> [Exercise brief]: Reproduce verbatim the items from the line containing "60) label: Interior" through the line containing "377, 912, 405)", both of those lines included.

Dataset entries
------------------------------------------------------------------------

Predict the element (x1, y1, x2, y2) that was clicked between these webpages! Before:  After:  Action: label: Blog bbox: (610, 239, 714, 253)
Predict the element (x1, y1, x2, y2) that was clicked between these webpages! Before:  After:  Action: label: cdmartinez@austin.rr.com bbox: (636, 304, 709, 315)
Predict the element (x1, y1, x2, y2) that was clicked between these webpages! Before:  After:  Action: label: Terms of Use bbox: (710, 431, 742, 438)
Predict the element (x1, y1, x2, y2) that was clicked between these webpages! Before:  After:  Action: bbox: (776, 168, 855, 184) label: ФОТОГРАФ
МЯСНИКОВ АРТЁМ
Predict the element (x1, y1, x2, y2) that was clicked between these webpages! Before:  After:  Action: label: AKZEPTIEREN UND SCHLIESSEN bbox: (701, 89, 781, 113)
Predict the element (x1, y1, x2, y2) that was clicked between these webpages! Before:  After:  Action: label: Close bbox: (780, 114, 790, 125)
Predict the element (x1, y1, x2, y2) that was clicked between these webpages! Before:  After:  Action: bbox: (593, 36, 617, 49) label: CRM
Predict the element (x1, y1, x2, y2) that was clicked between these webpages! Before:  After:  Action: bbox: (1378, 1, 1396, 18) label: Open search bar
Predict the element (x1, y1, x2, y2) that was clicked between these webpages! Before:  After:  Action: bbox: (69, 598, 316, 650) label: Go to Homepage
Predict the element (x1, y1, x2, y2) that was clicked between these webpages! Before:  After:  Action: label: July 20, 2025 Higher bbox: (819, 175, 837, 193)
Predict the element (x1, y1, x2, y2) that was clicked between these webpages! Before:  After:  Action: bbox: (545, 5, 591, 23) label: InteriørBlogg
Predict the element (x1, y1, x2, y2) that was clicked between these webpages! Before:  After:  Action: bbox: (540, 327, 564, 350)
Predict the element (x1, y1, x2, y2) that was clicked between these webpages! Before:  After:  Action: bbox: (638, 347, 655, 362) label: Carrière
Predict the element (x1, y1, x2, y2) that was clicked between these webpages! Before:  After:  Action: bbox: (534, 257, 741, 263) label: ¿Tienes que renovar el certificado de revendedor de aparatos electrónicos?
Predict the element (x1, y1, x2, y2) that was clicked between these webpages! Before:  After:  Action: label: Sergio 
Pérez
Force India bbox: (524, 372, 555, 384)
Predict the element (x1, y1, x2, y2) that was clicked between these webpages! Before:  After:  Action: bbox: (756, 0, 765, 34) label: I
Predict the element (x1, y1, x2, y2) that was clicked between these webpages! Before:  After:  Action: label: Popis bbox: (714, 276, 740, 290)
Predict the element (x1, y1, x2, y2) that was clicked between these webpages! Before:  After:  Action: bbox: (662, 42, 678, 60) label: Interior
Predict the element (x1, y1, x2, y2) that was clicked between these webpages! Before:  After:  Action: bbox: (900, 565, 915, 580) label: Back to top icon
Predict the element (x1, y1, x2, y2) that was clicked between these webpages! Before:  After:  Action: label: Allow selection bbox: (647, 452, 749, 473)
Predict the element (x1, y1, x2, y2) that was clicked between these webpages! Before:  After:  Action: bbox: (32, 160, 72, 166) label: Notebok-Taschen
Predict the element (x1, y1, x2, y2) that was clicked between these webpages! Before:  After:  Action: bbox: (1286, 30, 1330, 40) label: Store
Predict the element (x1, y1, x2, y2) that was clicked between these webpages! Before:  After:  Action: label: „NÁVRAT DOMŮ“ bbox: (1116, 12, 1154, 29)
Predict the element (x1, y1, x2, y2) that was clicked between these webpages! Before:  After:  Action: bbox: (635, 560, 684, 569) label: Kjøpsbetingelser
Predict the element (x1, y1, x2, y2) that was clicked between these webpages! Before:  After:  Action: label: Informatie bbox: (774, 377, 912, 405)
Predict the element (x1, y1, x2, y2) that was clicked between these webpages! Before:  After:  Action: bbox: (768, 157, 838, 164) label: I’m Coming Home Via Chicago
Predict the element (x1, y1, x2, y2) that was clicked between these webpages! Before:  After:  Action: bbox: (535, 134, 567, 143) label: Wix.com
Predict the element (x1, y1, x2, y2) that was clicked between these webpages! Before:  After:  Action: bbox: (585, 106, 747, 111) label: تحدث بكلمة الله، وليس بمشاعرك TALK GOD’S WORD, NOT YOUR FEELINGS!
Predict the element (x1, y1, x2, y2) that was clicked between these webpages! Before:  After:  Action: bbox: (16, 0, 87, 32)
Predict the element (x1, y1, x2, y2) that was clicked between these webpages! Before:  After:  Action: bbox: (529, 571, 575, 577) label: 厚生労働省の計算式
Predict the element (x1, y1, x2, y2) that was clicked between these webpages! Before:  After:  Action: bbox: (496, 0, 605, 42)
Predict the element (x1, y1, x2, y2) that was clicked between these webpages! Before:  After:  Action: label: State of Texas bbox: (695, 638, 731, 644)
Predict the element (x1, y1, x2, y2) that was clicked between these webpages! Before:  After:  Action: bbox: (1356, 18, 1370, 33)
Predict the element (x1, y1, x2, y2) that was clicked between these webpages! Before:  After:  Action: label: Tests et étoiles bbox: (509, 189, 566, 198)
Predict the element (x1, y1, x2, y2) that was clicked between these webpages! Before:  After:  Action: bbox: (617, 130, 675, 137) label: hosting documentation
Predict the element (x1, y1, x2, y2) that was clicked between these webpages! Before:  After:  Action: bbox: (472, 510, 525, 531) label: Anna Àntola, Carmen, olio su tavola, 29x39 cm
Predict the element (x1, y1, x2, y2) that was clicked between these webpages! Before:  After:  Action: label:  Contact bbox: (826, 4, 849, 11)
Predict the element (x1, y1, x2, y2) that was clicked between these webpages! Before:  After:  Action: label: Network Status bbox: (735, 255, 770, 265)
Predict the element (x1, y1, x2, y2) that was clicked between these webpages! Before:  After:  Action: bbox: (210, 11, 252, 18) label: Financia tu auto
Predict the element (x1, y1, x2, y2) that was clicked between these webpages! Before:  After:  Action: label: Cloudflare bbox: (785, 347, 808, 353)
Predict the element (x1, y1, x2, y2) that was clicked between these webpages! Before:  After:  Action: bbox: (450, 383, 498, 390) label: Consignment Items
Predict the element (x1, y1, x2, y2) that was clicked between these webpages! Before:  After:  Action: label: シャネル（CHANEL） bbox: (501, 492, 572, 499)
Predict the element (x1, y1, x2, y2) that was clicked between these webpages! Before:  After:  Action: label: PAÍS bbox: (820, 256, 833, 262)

------------------------------------------------------------------------

> [Complete output]:
Predict the element (x1, y1, x2, y2) that was clicked between these webpages! Before:  After:  Action: bbox: (662, 42, 678, 60) label: Interior
Predict the element (x1, y1, x2, y2) that was clicked between these webpages! Before:  After:  Action: bbox: (900, 565, 915, 580) label: Back to top icon
Predict the element (x1, y1, x2, y2) that was clicked between these webpages! Before:  After:  Action: label: Allow selection bbox: (647, 452, 749, 473)
Predict the element (x1, y1, x2, y2) that was clicked between these webpages! Before:  After:  Action: bbox: (32, 160, 72, 166) label: Notebok-Taschen
Predict the element (x1, y1, x2, y2) that was clicked between these webpages! Before:  After:  Action: bbox: (1286, 30, 1330, 40) label: Store
Predict the element (x1, y1, x2, y2) that was clicked between these webpages! Before:  After:  Action: label: „NÁVRAT DOMŮ“ bbox: (1116, 12, 1154, 29)
Predict the element (x1, y1, x2, y2) that was clicked between these webpages! Before:  After:  Action: bbox: (635, 560, 684, 569) label: Kjøpsbetingelser
Predict the element (x1, y1, x2, y2) that was clicked between these webpages! Before:  After:  Action: label: Informatie bbox: (774, 377, 912, 405)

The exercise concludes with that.